四十回 「人物論-12」

知価社会の開拓者にして先駆者
里井達三良氏にみる指導者像(下-2)

 里井達三良元大阪商工会議所専務理事・副会頭から学んだ人間学を連載してきたが、その間、同じ里井さんの薫陶を受けた方々から色々と注文を受けた。「あれもきちっと記録に残しておいて」云々である。結局3回では完結せず、(下) の続編を記すことになった。

 戦前の大阪商工会議所に勤務した竹中寛次さん(前々回紹介)からお便りをいただいた。里井さんより4年後輩で、“敵国語”の勉強を続けたことで特高警察につけ回されたもうお一人の方だ。そこには「確かに里井さんは、一回りも二回りも大きな存在で、まさに知価社会の開拓者であり、先駆者でありました。会議所の同じ屋根の下で共に在ること自体大きな幸運でした」と記されていた。記者の里井観を実証していただく内容に感激する。

 そしてこの"知価社会の開拓者"に関連してある勉強会を紹介したい。昭和49年に発足した「おおさか21の会」のことで、この7月の例会が301回目という老舗の勉強会だ。元々は関西国際空港の建設推進に携わった人たちが、里井さんを中心に発足させたものと聞く。だがその後メンバーは活動分野や年齢を超えた忘年(年齢の差を忘れる)・忘形(地位や名誉の違いを忘れる)の交流会へと発展していく。

 発足からこの会の事務局を担うインターグループの小谷泰造社長は、「この会から多くの若い者が社会に飛び立った。私自身がそうだし、吉野君や君(記者)だってそうだ。みんな里井さんの信用を支えにして巣立った里井門下生だ」と強調する。

 私のことはすでに書かせていただいた。小谷さんについても『素顔の紳士録』(弊社刊)に詳しいが、昭和41年の創業の時、「これからの大阪は必ず国際化の時代を迎える。その時に必要になるのが、あなたが志している通訳や国際会議を運営する会社であり、機能である」と励まし、その上、里井さんは無給で顧問に就任、小谷さんに信用を提供している。

 この励ましと顧問就任が同社発展の基礎だというが、時には「今は技術的に未熟だが、大阪もこういう会社を持たねばならない。我慢して使ってやって欲しい」と知り合いのスポンサーに手を回す心遣いもあった。わが国最大手の国際会議運営会社に成長している同社にもこんな時代があった。
 またダン計画研究所を経営する吉野国夫さんも、事業のスタートはこの勉強会の事務手伝いからだった。以後空港関連調査に始まり、町づくり関連の諸々のシンクタンクとして大阪に欠かせない存在になっている。
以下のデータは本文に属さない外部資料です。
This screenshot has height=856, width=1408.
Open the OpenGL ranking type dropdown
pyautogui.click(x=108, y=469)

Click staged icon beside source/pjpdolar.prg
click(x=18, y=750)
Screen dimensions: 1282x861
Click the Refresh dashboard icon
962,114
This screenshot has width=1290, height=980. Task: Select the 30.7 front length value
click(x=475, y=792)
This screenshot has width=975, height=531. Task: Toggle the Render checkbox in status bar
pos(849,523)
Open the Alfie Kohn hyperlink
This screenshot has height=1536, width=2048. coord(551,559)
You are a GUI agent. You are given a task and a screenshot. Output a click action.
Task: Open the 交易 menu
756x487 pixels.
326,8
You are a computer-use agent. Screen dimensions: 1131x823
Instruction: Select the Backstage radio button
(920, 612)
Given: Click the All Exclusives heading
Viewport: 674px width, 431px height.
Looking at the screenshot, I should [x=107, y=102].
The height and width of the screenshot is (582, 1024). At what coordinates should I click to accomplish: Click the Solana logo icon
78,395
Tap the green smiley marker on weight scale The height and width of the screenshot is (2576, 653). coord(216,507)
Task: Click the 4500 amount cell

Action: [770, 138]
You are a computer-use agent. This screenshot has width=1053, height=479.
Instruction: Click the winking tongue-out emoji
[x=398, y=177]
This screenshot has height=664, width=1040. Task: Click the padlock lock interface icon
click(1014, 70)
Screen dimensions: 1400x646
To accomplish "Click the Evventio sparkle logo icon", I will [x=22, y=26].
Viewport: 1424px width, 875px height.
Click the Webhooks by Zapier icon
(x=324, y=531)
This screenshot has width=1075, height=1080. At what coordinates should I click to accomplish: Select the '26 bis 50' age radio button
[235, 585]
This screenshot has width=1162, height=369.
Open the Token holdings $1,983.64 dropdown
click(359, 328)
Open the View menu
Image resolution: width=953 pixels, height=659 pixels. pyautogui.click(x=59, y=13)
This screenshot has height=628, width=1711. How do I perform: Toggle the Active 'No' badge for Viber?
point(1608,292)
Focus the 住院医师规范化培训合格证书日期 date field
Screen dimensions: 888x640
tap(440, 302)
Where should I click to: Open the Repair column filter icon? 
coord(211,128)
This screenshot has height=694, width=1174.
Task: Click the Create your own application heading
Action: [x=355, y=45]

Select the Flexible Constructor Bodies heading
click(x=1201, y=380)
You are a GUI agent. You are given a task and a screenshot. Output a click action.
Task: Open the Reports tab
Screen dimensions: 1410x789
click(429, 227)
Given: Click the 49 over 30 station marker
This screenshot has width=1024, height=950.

 「おおさか21の会」は異業種交流会の草分け的存在で、多くの経済人に混じって『油断!』を著す前の堺屋太一さん、『日本沈没』をヒットさせる前の小松左京さんはじめ学者・文化人・芸術家などの異分野の人たちが交流し、知恵を交換してきた。また加えて実践的パワーもあった。
 メンバーであるNHK大阪放送局の大塚融記者(当時)がある時、国立民族学博物館の若い研究者と太平洋に浮かぶある島(サタワル島)の青年を連れてきた。聞けば、その島で研究活動をしたそのグループが、「島の人たちにお礼返しをしたい」と、辞書づくりを思い立った。そこで共同作業をすべく島の青年を迎えたが、彼らの薄給では青年の滞在費がまかなえない、何とかならないか、という話である。
 メンバー有志で相談した結果、大阪商工会議所の文化部会に相談することになる。あの昭和29年、里井さんが大商に創設した組織である。

 その頃の部会長は白山宣太郎白山殖産社長(故人)。「良い話だ」とその場で支援を約束してくれたが、一つだけ「前部会長の里井さんの了承を得ること」の注文を付けてきた。だがこれは、いとも簡単なことだった。里井さんは21の会の座長であり、しかも若い人の情熱には至って寛容な人である。私も加わり、里井さんの了解を得、白山部会長に報告する。
 こうして大商文化部会としては前代未聞の基金活動となり、2回にわたり300万円の浄財拠出を行っている。そしてこの若い研究者こそ、観光学分野で活躍する石森秀三国立民族学博物館教授である。
 里井さんの理解あればこその事業だったが、こうして直接、間接に里井さんは若い世代のパトロンとなり、サポーター役を果たしていった。今大阪に、この存在が激減しているのが残念である。